Eventually, Kal-L is moved to change the world for the better by Lana Lazarenko after Stalin is poisoned by Pyotr Roslov (guess who). Superman takes control of the Soviet state and starts turning it into a true utopia. Ending poverty, hunger, crime and disease is all very well and good, but it comes at the cost of individual freedoms, and the oppressive regime (which punishes dissidents by turning them into "Superman Robots") creates a Batman. Other superheroes (and villains) are translated into this world as either friends or foes of Superman's USSR. By the next century, Superman heads a peacefully-created Global Soviet Union that covers the entire world except the civil war-torn USA.

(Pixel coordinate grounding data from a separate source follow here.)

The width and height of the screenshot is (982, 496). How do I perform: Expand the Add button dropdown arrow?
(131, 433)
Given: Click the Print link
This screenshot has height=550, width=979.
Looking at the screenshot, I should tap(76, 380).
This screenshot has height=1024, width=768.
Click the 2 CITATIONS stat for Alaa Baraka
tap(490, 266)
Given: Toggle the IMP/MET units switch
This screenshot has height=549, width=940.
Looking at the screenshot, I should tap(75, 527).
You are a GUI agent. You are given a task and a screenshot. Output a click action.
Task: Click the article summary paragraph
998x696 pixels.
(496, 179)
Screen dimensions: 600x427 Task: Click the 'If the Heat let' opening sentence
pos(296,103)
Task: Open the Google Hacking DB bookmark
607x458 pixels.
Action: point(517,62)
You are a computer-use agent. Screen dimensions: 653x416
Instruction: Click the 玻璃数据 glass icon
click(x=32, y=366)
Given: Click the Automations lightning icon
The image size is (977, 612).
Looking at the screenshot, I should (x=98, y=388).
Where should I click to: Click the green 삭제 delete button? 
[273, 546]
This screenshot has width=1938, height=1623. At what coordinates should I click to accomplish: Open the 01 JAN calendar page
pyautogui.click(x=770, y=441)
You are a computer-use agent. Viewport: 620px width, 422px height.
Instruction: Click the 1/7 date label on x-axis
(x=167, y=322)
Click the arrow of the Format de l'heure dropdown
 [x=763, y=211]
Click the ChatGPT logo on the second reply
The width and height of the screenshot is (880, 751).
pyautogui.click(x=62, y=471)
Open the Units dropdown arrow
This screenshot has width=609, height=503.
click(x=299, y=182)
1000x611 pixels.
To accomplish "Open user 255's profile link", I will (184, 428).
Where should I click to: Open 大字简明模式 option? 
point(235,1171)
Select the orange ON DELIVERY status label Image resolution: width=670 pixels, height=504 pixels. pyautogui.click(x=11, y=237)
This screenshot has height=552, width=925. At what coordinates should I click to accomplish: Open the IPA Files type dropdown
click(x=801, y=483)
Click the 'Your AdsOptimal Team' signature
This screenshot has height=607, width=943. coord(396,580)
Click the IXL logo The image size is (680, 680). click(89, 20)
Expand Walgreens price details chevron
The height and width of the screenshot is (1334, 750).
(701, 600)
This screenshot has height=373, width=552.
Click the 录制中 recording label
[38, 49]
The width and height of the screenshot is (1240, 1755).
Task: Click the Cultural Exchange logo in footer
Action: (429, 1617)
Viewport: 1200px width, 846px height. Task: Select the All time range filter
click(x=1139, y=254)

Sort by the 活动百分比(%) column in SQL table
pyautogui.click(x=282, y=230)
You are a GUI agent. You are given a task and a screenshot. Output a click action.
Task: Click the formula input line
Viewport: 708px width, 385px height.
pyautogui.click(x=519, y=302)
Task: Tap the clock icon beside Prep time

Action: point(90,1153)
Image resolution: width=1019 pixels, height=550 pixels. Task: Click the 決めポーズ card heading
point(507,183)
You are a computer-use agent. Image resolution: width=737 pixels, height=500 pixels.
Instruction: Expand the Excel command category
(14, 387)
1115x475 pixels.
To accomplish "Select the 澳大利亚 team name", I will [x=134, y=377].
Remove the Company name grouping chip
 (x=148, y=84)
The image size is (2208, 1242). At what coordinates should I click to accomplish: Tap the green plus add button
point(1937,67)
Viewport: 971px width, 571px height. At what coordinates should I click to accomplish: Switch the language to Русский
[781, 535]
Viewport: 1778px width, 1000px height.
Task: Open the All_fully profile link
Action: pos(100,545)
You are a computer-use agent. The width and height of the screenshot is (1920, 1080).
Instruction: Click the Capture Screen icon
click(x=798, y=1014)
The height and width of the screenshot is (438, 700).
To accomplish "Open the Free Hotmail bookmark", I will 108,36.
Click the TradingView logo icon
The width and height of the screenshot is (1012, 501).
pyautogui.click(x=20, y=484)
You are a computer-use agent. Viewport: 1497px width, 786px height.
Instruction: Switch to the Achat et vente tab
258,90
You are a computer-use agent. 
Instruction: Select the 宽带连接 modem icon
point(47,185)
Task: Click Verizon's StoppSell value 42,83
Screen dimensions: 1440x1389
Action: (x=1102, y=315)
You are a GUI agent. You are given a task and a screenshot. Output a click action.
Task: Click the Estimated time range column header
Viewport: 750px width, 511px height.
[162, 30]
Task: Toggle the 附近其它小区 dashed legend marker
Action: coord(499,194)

President Luthor manages one last attack on the Siberian Fortress of Solitude, but it's a simple note from Lois Lane-Luthor that defeats Superman, appealing to his ethics. I won't spoil how it goes down because I think Super-fans should read the story for themselves. The aftermath is, however, one of its best bits, as Luthor frees the world and becomes its benevolent ruler. A billion years of Luthor's lineage yields a variety of great figures: Lena Luthor , the imagineer; Lori Luth-145, the mathemagician; Jordan Luth-1938, the first necronaut to step foot in the afterlife; Alex-L, Jordan-L, Lana-L, and eventually, Jor-L who, at the end of the planet's days, sent his only son into the past to hopefully prevent it from becoming a cold, complacent place, the very babe that fell in that Ukrainian field in 1938...

Comments

I think that anyone should have thought of the rocket landing--what was it, 12 hours late?--and putting it in Russia is something that should have been thought of as an Elseworlds early on. I was pleasantly surprised by the writing here. Though, if Morrison helped, well, sure. Still, a very nice book.